Work Text:
Hermione Granger always knew that Viktor Krum was gay. He had told her during her fourth year, which was why when Ron had gotten so angry she had been shocked.
Viktor was just so scared to come out of the closet that he never wanted to. He had also noticed how close she was to a certain redheaded git. It didn't take a rocket scientist to figure out that Ron Weasley had a thing for the Bulgarian Seeker.
He had posters, an action figure and he could talk for hours about all the moves Viktor could make on the field. Needless to say, he was a little obsessed.
She remembered when Ron finally admitted that he wasn't into girls It wasn't like it was a surprise wrong with more interested in looking at Harry's ass than Hermione's or Lavender's even though he has done his best to snag Lavender’s lips off. Turns out Lavender was a witches' witch and she didn't want anybody either.
She didn't quite understand why people didn't just be honest about who they were. Life was just easier if you just admitted who you were. Granted, she would never admit she had more the friends' feelings for her dark-haired, green-eyed best friend, cause, she never wanted to fuck up what they had. That and she had heard him when he told Ron she was like his sister. Those words had hurt, but she respected them and did her best to never show that all she wanted to do was snog his brains out.
Hermione and Harry sat down and decided they were going to help Ron land his dream guy. Ron of course was no help at all, being a bumbling idiot half the time.
Harry, bless his heart, thought of this like the overdone flowers everywhere and thought of a brew right in the moonlight, the curly-haired witch just shook her head as if " your bloody idiot. "
“Come on Mione, who could say no to a dozen enchanted roses and a broomstick ride in the moonlight?”
“He's on a broom ten hours a day in training and he's allergic to roses, you idiot. Have you thought about just saying hi?“
“I can't just walk to Viktor Krum and casually say hi. He'll think I'm some quidditch boy chaser. “
“I could just invite him to lunch? We are still friends. And since he is here helping to teach flying and coaching quidditch, you would have something to talk about.“
“You want Ron to eat in front of him? Do we not remember Ron eats like a wilderbeast in a frenzy? It would be a disaster.“
“I could do a huge banner like Lavender did for me during the fifth year to get his attention.“
“Yes, then you would be like every other Fangirl or fanboy of his just trying to get into his pants. You want to be more then some half-mad Fboy right?“
“Bloody hell, don't get me started about him in his quidditch pants. I may faint.“
“Dude… do we need to throw you in the lake?“
“Nah, I'm good. “
The trio were walking through the pitch when Hermione saw Viktor and decided to take matters into her own hands. she knew this was silly, but gods, Harry's idea about skywriting a date request while riding bare butted on a broomstick was insne. Sometimes, you just had to let a witch handle these sorts of things.

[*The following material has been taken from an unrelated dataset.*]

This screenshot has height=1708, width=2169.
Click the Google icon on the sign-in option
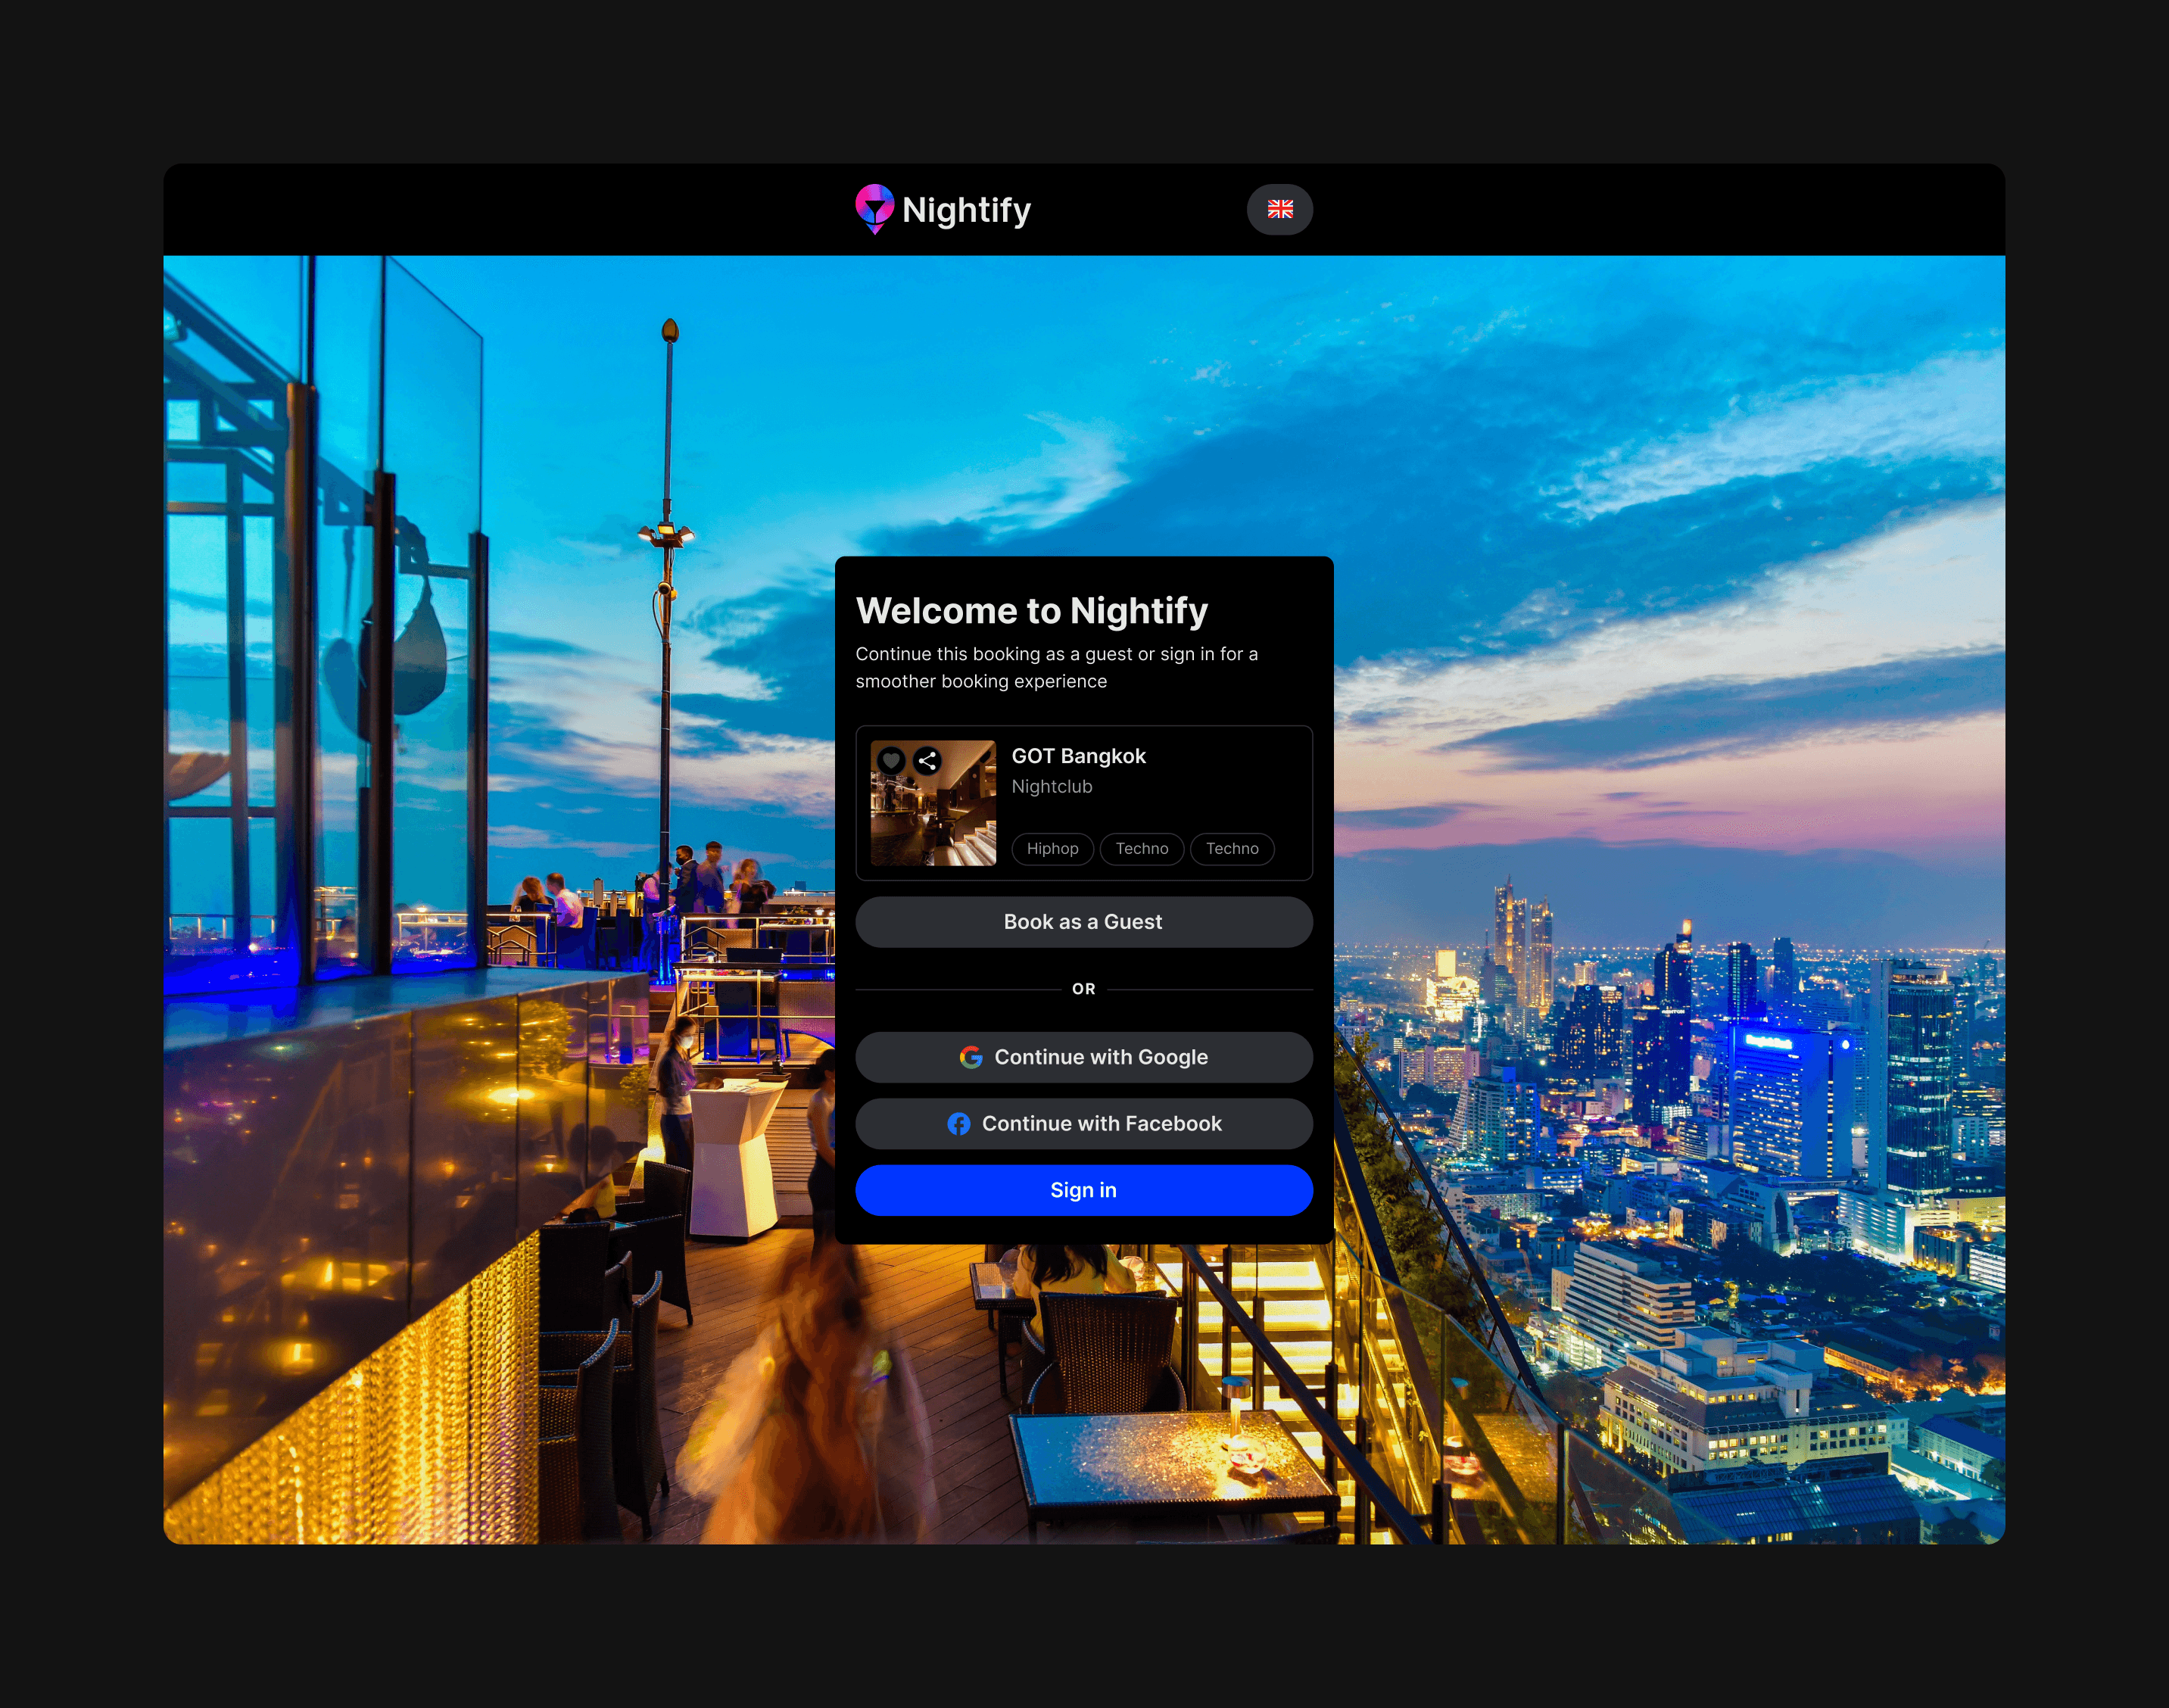[971, 1056]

She looked at Ron, talking to Harry, not looking where he was going, and she stuck her left leg out, making Ron trip and stumble, falling right in front of Viktor Krum.
Harry looked at Hermione, his eyes wide as she smiled sweetly.
“Easy peasy, lemon squeezy.”
"Really?"
" Bet you it worked."
"No way."
" If it does, I get your Quiddich Captian shirt at the end of the season, if not, I'll go to every Puddlemore game for the next year and not bring a book. "
"Oh, you are SO on Mia."
Viktor asked Ron out for dinner ten minutes later.
That's how Hermione J. Granger Got Harry Potter's Captain's Jersey.